===== Supplied data =====

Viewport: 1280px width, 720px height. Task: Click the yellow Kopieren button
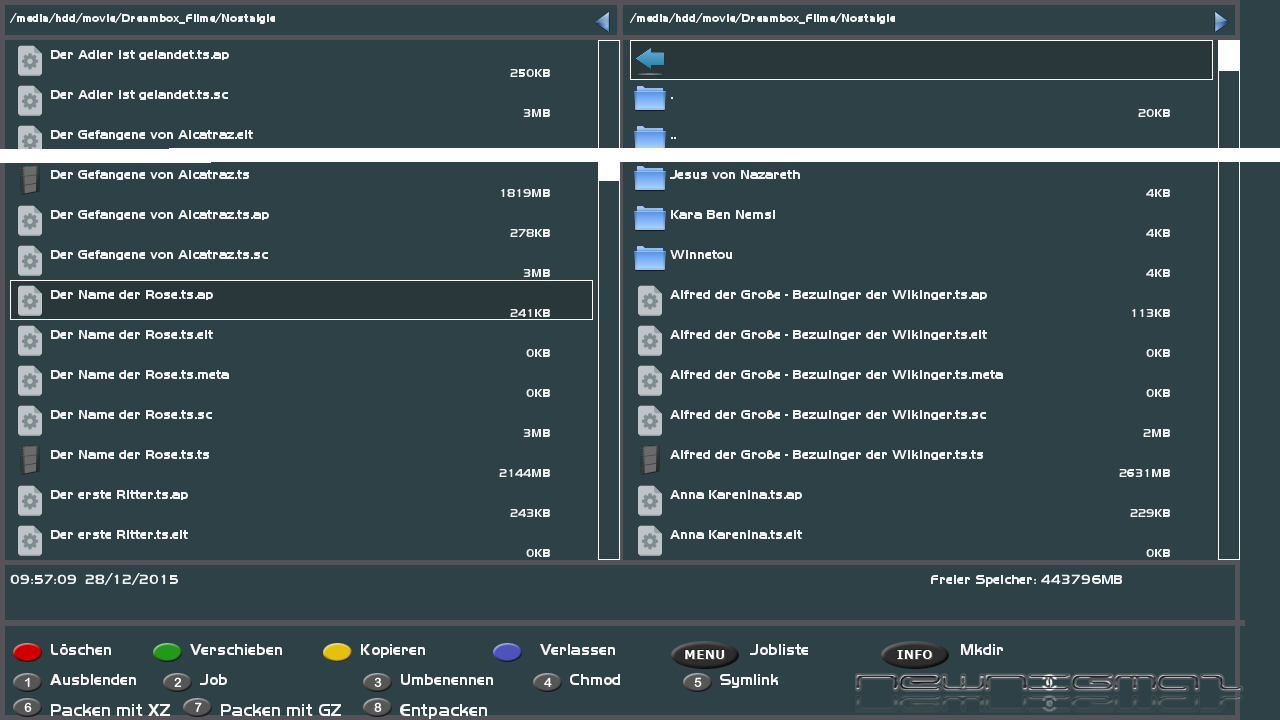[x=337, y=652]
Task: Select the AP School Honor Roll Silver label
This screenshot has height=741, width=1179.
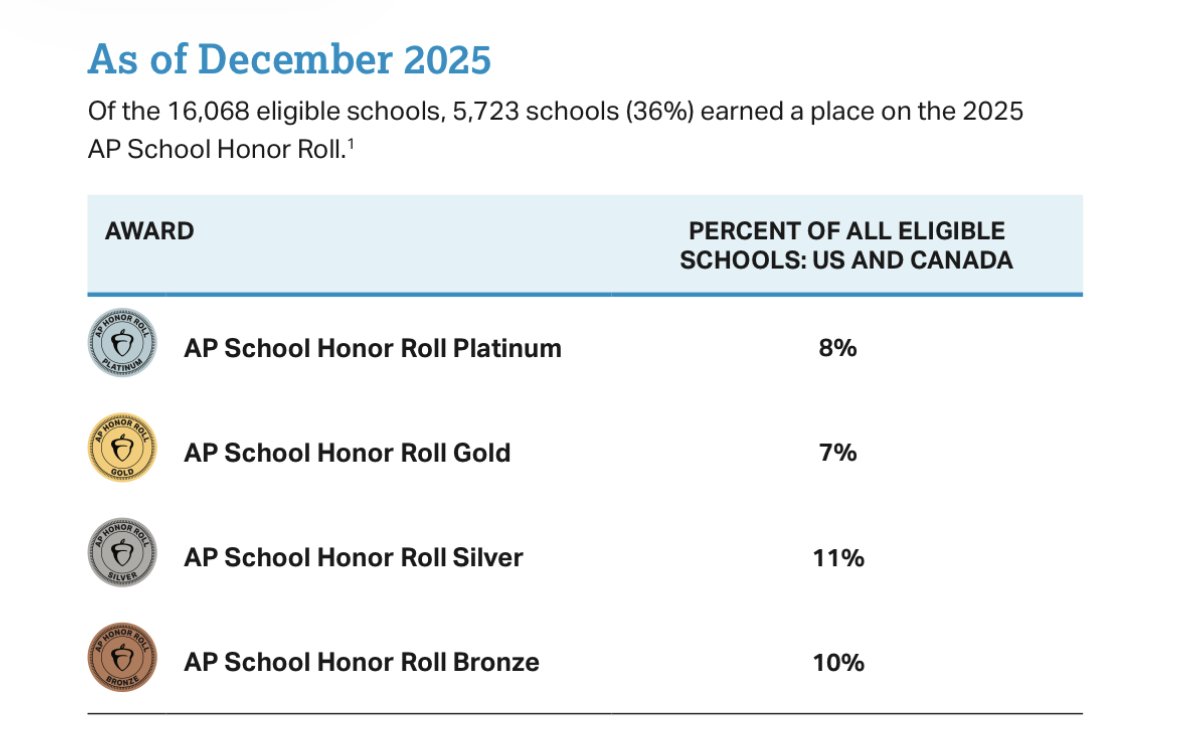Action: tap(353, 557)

=====

Your task: Every entry, exactly as written: transcribe it, passing over any pictures.

Problem solution:
Viewport: 1280px width, 720px height. Task: Click the yellow Kopieren button
[x=337, y=652]
Task: Select the AP School Honor Roll Silver label
This screenshot has height=741, width=1179.
Action: tap(353, 557)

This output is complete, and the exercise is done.